Yeah, anonymity is hard.  I wonder if they even encrypt stuff they write to
local storage.

Good to see that Snapchat got busted for their grand claims backed by weak
implementations:
http://www.ftc.gov/news-events/press-releases/2014/05/snapchat-settles-ftc-charges-promises-disappearing-messages-were

.hc

Josh Steiner wrote:
> I'm noticing a pattern with these "private" apps:
> 
> http://www.wired.com/2014/08/secret/
> 
> What a terrible design:
> 
> Secret relies on the anonymity of the crowd to camouflage its users’
> identities. When you first install Secret, you can’t see any posts
> from your social circle until you give the app access to your phone’s
> contact list.
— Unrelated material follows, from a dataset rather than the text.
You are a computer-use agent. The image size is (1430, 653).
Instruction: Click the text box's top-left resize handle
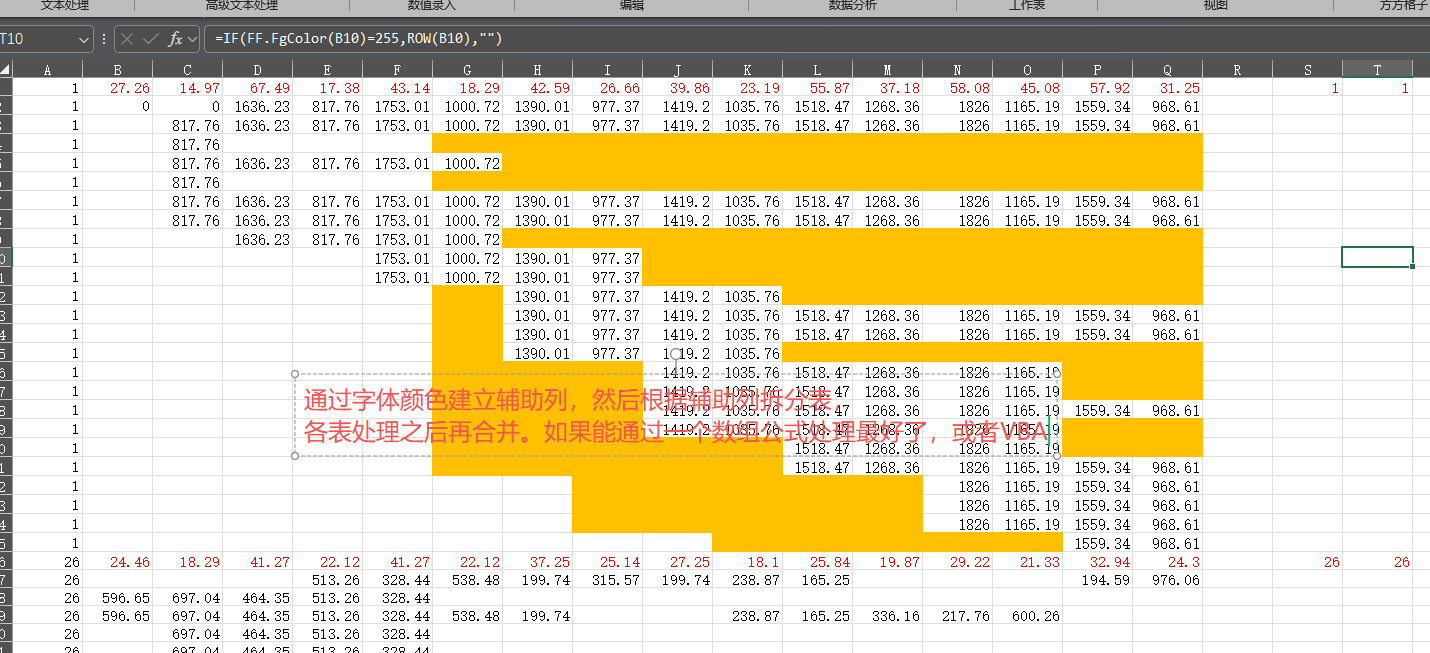click(295, 374)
Then the app checks all the e-mail addresses and phone
> numbers on the list for current Secret users, and you start following
> them. (You also can give it access to your Facebook profile for the
> same purpose, though that route was not vulnerable to the hack).
> 
> You must be following at least seven friends on the system before you
> can see your friends’ anonymous posts. Even then, you don’t know who
> among your contacts are using Secret: If you have 500 people in your
> contact list, and 30 of them are using Secret, you won’t know which 30
> they are. A juicy secret posted by a “friend” could belong to any of
> those 500 people.
> 
> The problem is, your address book is under your control. And that’s
> what Caudill and Seely used to their advantage.
> 
> Caudill’s first step was to create a bunch of fake Secret accounts.
> This is easy, because Secret doesn’t make you verify your e-mail
> address or phone number. Caudill wrote a simple script to rapidly
> create a pool of 50 accounts for his experiments, but he only needed
> seven to meet Secret’s secret-sharing threshold.
> 
> Next, he deleted everything from his iPhone’s contact list, and added
> the seven fake e-mail addresses as contacts. When he was done, he
> added one more contact: the e-mail address of the person whose secrets
> he wanted to unmask—me.
> 
> Then he signed up for another new Secret account and synced his
> contacts. He now had a new, blank Secret feed that followed eight
> accounts: seven bot accounts created and controlled by him, and mine.
> Anything that appeared as posted by a “friend” logically belonged to
> me.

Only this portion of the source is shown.